═════ Records for the task

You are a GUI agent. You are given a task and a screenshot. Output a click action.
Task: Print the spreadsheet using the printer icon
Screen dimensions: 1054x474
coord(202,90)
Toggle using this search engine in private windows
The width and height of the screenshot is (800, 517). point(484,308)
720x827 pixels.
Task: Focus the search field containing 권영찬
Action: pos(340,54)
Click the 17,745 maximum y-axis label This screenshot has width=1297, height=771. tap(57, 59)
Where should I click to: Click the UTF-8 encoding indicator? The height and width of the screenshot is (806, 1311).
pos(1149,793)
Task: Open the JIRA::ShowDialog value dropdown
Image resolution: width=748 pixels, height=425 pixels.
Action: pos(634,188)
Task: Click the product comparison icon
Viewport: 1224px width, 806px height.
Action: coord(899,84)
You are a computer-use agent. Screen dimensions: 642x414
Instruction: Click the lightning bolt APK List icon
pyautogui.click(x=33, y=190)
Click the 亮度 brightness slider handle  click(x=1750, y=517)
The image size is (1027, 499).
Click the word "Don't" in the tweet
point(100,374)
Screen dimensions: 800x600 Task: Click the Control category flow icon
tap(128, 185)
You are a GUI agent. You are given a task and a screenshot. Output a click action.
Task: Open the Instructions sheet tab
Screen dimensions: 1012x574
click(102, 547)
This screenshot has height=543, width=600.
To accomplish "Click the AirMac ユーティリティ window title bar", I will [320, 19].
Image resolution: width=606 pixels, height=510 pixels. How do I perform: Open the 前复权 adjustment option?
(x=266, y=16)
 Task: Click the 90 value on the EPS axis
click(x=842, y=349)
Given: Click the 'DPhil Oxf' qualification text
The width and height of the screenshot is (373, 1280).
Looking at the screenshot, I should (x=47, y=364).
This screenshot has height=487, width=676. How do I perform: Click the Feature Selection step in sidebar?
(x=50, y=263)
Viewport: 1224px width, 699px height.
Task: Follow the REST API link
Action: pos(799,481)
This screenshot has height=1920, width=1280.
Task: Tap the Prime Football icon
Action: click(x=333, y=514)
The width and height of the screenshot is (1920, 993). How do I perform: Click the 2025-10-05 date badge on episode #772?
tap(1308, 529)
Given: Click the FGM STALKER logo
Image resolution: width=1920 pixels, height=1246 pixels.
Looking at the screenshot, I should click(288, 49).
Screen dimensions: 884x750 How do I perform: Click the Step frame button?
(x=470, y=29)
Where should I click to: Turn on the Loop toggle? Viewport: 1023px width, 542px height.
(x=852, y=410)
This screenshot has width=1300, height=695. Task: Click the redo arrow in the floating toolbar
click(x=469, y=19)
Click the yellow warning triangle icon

══════════

Activity:
Retype exactly, and only, the lines that run from the one with "Task: Click the 90 value on the EPS axis" through the final line of the entries.

Answer section:
 Task: Click the 90 value on the EPS axis
click(x=842, y=349)
Given: Click the 'DPhil Oxf' qualification text
The width and height of the screenshot is (373, 1280).
Looking at the screenshot, I should (x=47, y=364).
This screenshot has height=487, width=676. How do I perform: Click the Feature Selection step in sidebar?
(x=50, y=263)
Viewport: 1224px width, 699px height.
Task: Follow the REST API link
Action: pos(799,481)
This screenshot has height=1920, width=1280.
Task: Tap the Prime Football icon
Action: click(x=333, y=514)
The width and height of the screenshot is (1920, 993). How do I perform: Click the 2025-10-05 date badge on episode #772?
tap(1308, 529)
Given: Click the FGM STALKER logo
Image resolution: width=1920 pixels, height=1246 pixels.
Looking at the screenshot, I should click(288, 49).
Screen dimensions: 884x750 How do I perform: Click the Step frame button?
(x=470, y=29)
Where should I click to: Turn on the Loop toggle? Viewport: 1023px width, 542px height.
(x=852, y=410)
This screenshot has width=1300, height=695. Task: Click the redo arrow in the floating toolbar
click(x=469, y=19)
Click the yellow warning triangle icon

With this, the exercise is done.